The six T2D prior genes were closely correlated with T2D phenotype according to previous investigations. Genetic variation in or near Tnfrsf1b might predispose clinical neuropathy, reduced glycosylated hemoglobin, and increased HDL cholesterol in type 2 diabetes patients. The latter could be part of a protective response [47]. Tnfrsf1b and its interacting proteins were involved in the adipocytokine signaling pathway and increased TNF-alpha action would protect the organism from the damage by increasing HDL cholesterol in T2D patients [47, 48]. The nonsynonymous SNV in Scg5 (chr3: 99641204:G->C) was predicted to be deleterious (Fig 4D) by SIFT [49]. Its homologous site in mouse is annotated as “type 2 diabetes mellitus 2 in SMXA RI mice” based on QTL data in UCSC genome browser. Also Scg5 (SGNE1) might impair glucose intolerance and insulin resistance [50], which was consistent with the insulin resistant phenotype of GK strain. Fibrinogen (Fgb) was described as one of the cardiovascular risk factors [51] and Fgb concentration was correlated with fasting insulin concentration [52]. Fgb was also involved in T2D related PPARγ signaling pathways [53]. Sell was a cell surface adhesion/homing receptor that played important roles in leukocyte-endothelial cell interactions. Although its interaction partners did not show enrichment in any T2D related pathway, previous literature had reported that Sell was associated with T2D-associated pathologies, such as diabetic microangiopathy [54], nephropathy [55] and diabetic retinopathy [56]. Dpp4 was a famous drug target of T2D [57], and Dpp4 inhibitors could ameliorate many symptom of T2D [58, 59]. PPI showed that Dpp4 was involved in a number of biological functions (Fig 6A) [57]. Dpp4 played a critical role in both the adipocytokine signaling pathway and insulin signaling pathway [60]. Inhibiting Dpp4 activity increased glucose-dependent insulinotropic polypeptide and glucagon like peptide 1 induced insulin secretion [61]. T2D patients showed increased ICAM-1 and VCAM-1 plasma concentrations, which was thought to be related to hyperglycaemia [62]. Pkd2l1 had been associated with T2D by GWAS study [63] and Mancusi S et al. demonstrated that the expression change of PKD2, which was responsible for the formation of the renal cysts and associated with early diabetes onset [64].

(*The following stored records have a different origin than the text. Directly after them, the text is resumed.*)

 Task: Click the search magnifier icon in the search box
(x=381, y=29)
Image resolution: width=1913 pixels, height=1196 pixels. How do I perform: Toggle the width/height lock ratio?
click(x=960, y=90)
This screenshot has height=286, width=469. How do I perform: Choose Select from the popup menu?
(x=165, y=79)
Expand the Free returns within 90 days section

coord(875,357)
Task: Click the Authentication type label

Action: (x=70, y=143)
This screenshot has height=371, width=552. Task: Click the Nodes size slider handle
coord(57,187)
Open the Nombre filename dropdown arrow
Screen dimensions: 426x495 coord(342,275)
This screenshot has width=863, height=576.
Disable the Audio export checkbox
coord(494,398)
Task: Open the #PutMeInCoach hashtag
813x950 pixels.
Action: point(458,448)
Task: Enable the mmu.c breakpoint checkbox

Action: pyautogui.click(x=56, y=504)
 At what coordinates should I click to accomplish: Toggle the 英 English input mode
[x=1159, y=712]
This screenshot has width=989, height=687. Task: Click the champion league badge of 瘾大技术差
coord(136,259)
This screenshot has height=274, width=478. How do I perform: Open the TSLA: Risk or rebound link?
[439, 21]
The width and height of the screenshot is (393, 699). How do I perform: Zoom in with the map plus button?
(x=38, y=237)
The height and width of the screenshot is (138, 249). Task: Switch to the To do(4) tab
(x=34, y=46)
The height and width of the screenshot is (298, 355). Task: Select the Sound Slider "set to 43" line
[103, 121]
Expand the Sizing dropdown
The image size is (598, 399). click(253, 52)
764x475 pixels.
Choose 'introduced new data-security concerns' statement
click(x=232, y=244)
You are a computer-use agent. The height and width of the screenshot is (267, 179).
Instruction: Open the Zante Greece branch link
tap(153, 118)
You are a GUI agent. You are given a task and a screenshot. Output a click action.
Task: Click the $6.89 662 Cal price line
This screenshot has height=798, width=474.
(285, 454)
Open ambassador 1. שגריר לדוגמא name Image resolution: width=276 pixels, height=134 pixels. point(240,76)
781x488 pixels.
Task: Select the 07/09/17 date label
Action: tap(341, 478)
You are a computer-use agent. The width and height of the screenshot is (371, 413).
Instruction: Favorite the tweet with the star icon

Some of the mutant genes were supposed to show expression changes between GK and Wistar strain. We compared the expression profile of 192 potential T2D genes in GK and Wistar rats by analyzing a public microarray dataset (GSE13271). There were 32 differentially expressed genes and 38 differential co-expressed genes in at least one tissue between GK and Wistar rat (S8B File). Among above 16 candidate genes, seven of them (Tnfrsf1b, Ldlr, Pik3c2a, Sell, Icam1, Eef2k, Cpd) also had significant expression changes (differentially expression or differential co-expression) between GK and Wistar. (Table 3)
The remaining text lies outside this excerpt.